» Extract to read:
+ + + + +

In Paris, Gregoire - a 48-year-old former deputy of outgoing Socialist Mayor Anne Hidalgo - beat right-wing ex-minister Rachida Dati, 60.
Former justice and culture minister Dati, a protegee of now-convicted ex-President Nicolas Sarkozy, had hoped to seize Paris for the right and become its second female mayor in a row.
“Paris has decided to stay true to its history,” Gregoire told a cheering crowd.
In Marseille, the leftist incumbent, Benoit Payan, was comfortably re-elected, beating far-right candidate Franck Allisio, according to projections from several pollsters.
‘Reasons to hope’
In the northern port city of Le Havre, declared presidential candidate Edouard Philippe was re-elected, provisional results showed.
Philippe, a centrist former Prime Minister, is seen as one of the strongest opponents to the RN’s potential presidential pick - whether three-time presidential candidate Marine Le Pen, 57, or her 30-year-old lieutenant Jordan Bardella.
“There are reasons to hope,” he told his supporters.

+ + + + +

» Data provided:

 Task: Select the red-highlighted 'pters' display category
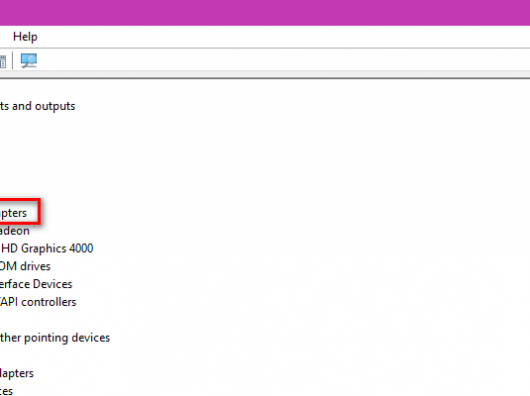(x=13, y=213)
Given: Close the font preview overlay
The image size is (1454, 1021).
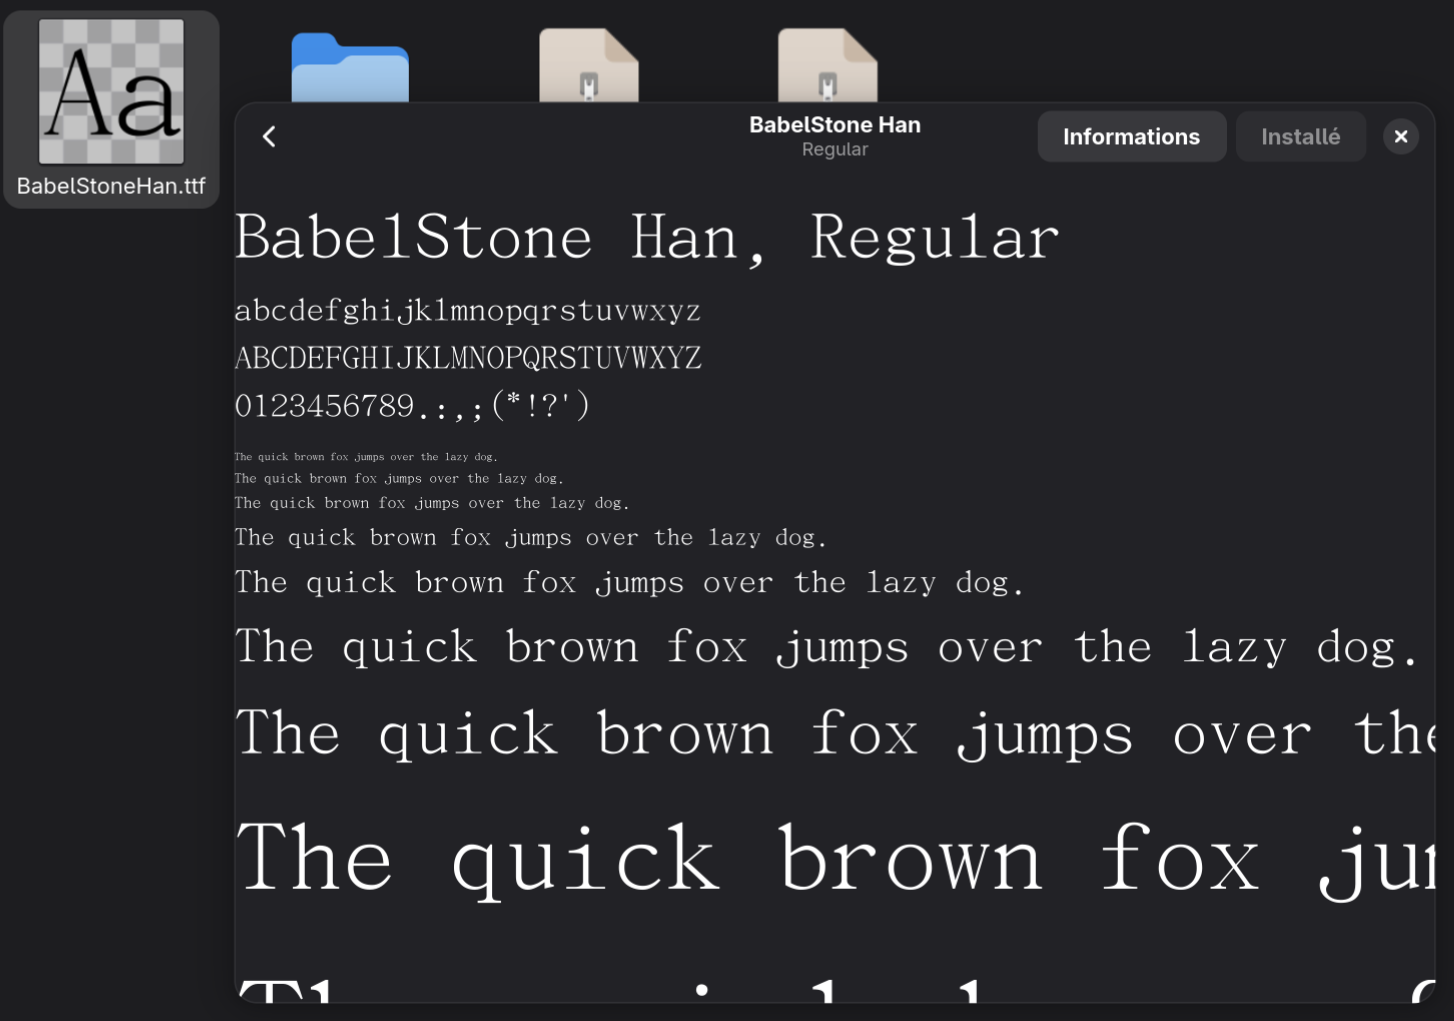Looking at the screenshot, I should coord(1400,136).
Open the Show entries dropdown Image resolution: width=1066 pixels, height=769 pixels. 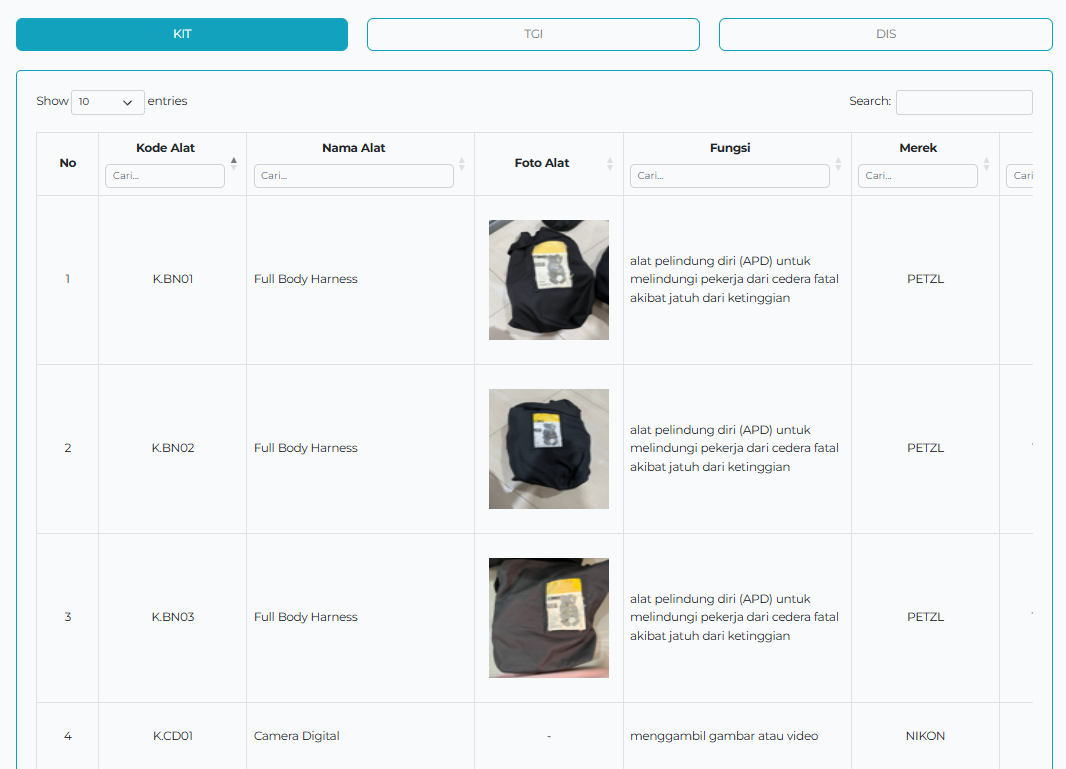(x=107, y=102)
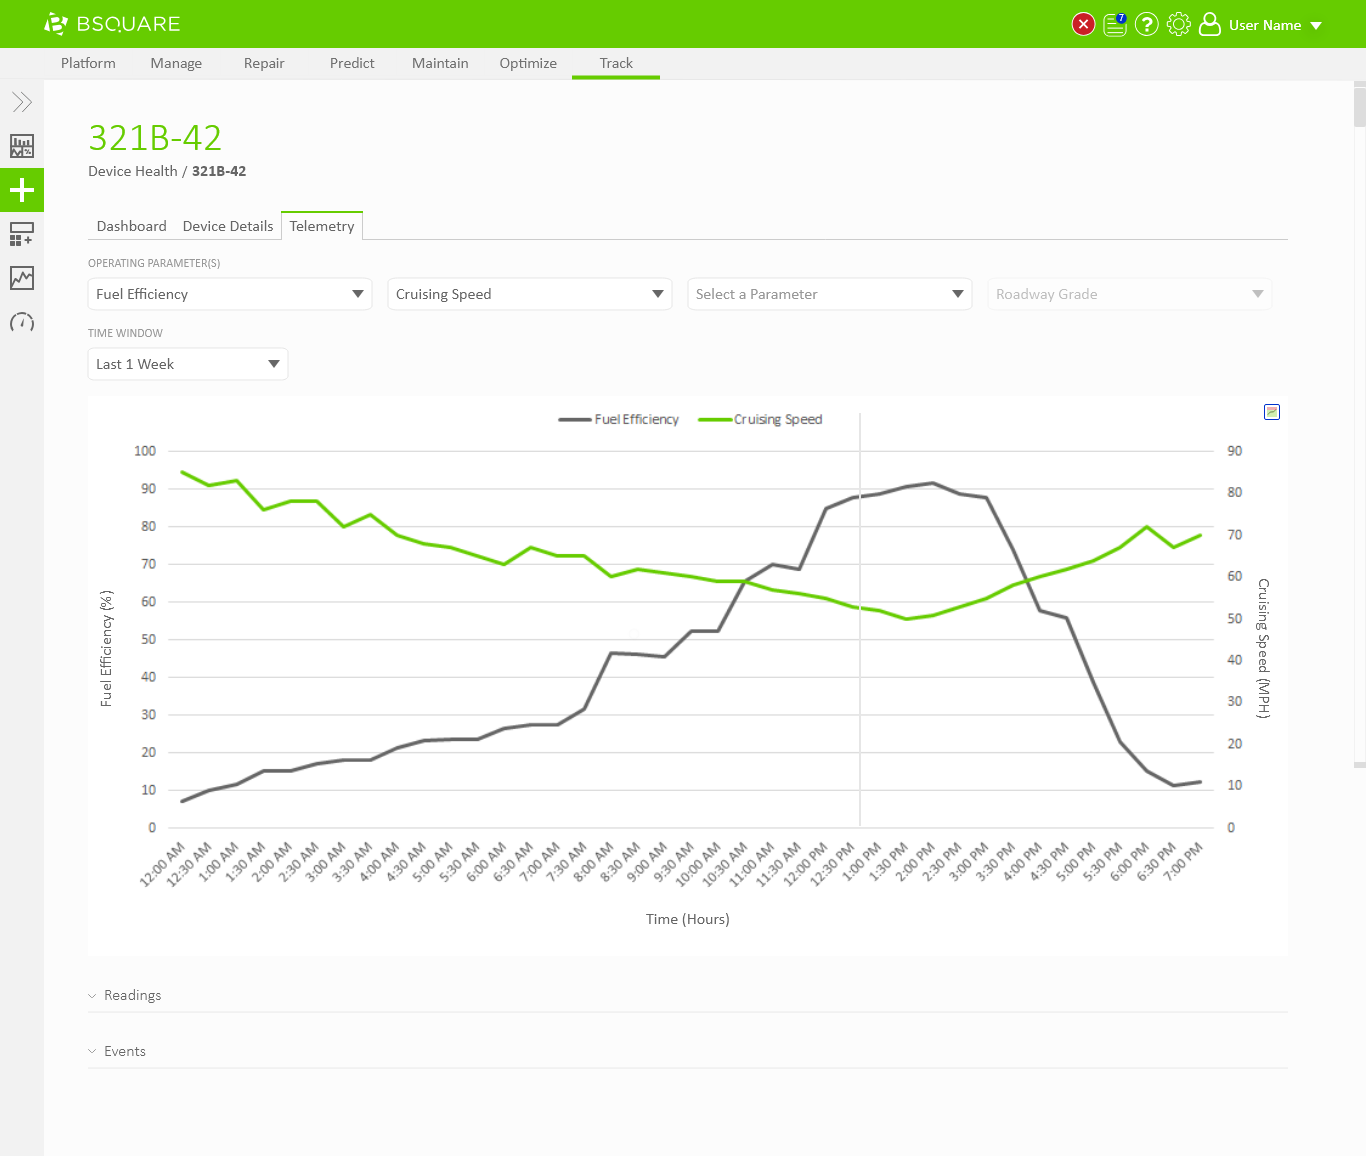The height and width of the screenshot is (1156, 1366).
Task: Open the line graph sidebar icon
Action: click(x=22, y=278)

+ + + + +

» Apply what you read:
a) From the article on the French municipal elections, list every person whose age is stated, along with that age.
b) Please continue the article on the French municipal elections from the point where it stops.

» Expected outputs:
a) Gregoire, 48; Rachida Dati, 60; Marine Le Pen, 57; Jordan Bardella, 30

b)
“We, the people of Le Havre, say this to the French today: yes, there are reasons to hope in our creative and ambitious youth, capable of imagining and building a new world that is more respectful of human beings than our own, more mindful of our planet and our future,” he said.
Le Pen’s far-right party had been hoping for wins in southern urban hubs today, but early projections largely quashed those ambitions.
A right-wing candidate beat the RN in the naval port city of Toulon, while a far-right candidate lost to a Communist in Nimes, a city of 150,000, pollsters suggested.
The far-right party saw its candidate re-elected a week ago in the southern city of Perpignan of 120,000 inhabitants - the largest in France to be run by the far-right party so far.
Overall turnout was 57% - the country’s lowest in local polls bar the Covid pandemic-affected last edition in 2020.